=== Begin Enclosure ===
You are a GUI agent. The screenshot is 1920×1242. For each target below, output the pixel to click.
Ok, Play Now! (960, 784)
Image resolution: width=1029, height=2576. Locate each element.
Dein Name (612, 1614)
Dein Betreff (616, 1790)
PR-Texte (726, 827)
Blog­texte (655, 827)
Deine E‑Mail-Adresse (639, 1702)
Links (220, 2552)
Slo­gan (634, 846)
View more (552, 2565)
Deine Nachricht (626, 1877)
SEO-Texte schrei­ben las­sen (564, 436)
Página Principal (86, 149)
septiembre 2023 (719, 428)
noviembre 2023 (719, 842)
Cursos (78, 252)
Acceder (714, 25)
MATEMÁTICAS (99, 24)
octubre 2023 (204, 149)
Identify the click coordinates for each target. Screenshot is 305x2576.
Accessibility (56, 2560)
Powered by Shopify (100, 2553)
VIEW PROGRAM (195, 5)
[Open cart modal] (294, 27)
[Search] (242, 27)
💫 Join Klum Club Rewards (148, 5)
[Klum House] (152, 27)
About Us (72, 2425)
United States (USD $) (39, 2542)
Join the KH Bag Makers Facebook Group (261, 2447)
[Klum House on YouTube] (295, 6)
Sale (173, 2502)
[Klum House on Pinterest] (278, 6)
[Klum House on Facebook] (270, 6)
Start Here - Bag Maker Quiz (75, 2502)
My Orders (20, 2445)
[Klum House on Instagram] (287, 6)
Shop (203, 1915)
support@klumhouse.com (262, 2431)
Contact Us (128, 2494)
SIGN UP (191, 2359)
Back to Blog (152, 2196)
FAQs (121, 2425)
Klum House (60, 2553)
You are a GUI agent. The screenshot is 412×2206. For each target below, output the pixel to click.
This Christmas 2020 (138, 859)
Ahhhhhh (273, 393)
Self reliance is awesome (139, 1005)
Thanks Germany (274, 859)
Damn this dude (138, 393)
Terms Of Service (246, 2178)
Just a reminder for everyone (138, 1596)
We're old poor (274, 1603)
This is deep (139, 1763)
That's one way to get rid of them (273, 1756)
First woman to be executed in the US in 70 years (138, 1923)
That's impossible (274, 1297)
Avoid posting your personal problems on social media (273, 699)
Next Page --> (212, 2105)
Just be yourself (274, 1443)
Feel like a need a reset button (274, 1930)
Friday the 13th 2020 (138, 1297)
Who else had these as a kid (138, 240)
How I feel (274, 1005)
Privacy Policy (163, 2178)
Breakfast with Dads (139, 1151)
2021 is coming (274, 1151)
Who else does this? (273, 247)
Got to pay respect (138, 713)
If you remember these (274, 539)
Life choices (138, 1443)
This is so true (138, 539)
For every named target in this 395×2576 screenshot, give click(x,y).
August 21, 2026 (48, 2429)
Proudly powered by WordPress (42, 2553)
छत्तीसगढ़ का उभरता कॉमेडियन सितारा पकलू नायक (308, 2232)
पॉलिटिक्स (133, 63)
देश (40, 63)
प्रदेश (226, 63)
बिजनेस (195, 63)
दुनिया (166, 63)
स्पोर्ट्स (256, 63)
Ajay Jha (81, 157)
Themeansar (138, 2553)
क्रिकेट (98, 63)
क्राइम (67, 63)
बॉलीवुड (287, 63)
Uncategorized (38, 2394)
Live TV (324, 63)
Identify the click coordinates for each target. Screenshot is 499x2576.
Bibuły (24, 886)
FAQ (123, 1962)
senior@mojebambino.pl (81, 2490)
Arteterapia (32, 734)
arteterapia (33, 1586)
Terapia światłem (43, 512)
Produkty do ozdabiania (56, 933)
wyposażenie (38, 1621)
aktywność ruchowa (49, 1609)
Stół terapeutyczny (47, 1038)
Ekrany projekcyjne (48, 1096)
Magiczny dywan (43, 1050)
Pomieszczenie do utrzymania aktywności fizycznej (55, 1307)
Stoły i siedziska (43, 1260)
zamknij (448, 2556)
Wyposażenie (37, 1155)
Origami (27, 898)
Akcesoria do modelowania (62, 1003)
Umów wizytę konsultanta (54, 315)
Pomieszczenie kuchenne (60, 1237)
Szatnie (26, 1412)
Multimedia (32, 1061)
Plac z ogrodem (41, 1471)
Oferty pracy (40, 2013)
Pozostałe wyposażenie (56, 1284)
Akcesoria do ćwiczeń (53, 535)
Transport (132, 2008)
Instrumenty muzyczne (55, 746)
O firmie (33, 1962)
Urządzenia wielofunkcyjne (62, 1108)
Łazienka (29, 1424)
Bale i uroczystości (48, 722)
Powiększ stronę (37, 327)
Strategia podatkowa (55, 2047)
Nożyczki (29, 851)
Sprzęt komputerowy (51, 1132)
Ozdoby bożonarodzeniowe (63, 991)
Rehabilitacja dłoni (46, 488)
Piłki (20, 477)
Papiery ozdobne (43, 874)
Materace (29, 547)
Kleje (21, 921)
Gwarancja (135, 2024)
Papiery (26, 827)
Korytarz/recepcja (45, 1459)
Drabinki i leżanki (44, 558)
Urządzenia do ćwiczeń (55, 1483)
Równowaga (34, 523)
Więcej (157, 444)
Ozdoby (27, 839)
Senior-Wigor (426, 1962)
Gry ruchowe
=== End Enclosure ===
◆ **Activity**: Return, exactly as they stand, the lines from the start of the records above through the line with "This is so true (138, 539)", both ends included, and no other lines.

◆ **Response**:
You are a GUI agent. The screenshot is 1920×1242. For each target below, output the pixel to click.
Ok, Play Now! (960, 784)
Image resolution: width=1029, height=2576. Locate each element.
Dein Name (612, 1614)
Dein Betreff (616, 1790)
PR-Texte (726, 827)
Blog­texte (655, 827)
Deine E‑Mail-Adresse (639, 1702)
Links (220, 2552)
Slo­gan (634, 846)
View more (552, 2565)
Deine Nachricht (626, 1877)
SEO-Texte schrei­ben las­sen (564, 436)
Página Principal (86, 149)
septiembre 2023 (719, 428)
noviembre 2023 (719, 842)
Cursos (78, 252)
Acceder (714, 25)
MATEMÁTICAS (99, 24)
octubre 2023 (204, 149)
Identify the click coordinates for each target. Screenshot is 305x2576.
Accessibility (56, 2560)
Powered by Shopify (100, 2553)
VIEW PROGRAM (195, 5)
[Open cart modal] (294, 27)
[Search] (242, 27)
💫 Join Klum Club Rewards (148, 5)
[Klum House] (152, 27)
About Us (72, 2425)
United States (USD $) (39, 2542)
Join the KH Bag Makers Facebook Group (261, 2447)
[Klum House on YouTube] (295, 6)
Sale (173, 2502)
[Klum House on Pinterest] (278, 6)
[Klum House on Facebook] (270, 6)
Start Here - Bag Maker Quiz (75, 2502)
My Orders (20, 2445)
[Klum House on Instagram] (287, 6)
Shop (203, 1915)
support@klumhouse.com (262, 2431)
Contact Us (128, 2494)
SIGN UP (191, 2359)
Back to Blog (152, 2196)
FAQs (121, 2425)
Klum House (60, 2553)
You are a GUI agent. The screenshot is 412×2206. For each target below, output the pixel to click.
This Christmas 2020 (138, 859)
Ahhhhhh (273, 393)
Self reliance is awesome (139, 1005)
Thanks Germany (274, 859)
Damn this dude (138, 393)
Terms Of Service (246, 2178)
Just a reminder for everyone (138, 1596)
We're old poor (274, 1603)
This is deep (139, 1763)
That's one way to get rid of them (273, 1756)
First woman to be executed in the US in 70 years (138, 1923)
That's impossible (274, 1297)
Avoid posting your personal problems on social media (273, 699)
Next Page --> (212, 2105)
Just be yourself (274, 1443)
Feel like a need a reset button (274, 1930)
Friday the 13th 2020 (138, 1297)
Who else had these as a kid (138, 240)
How I feel (274, 1005)
Privacy Policy (163, 2178)
Breakfast with Dads (139, 1151)
2021 is coming (274, 1151)
Who else does this? (273, 247)
Got to pay respect (138, 713)
If you remember these (274, 539)
Life choices (138, 1443)
This is so true (138, 539)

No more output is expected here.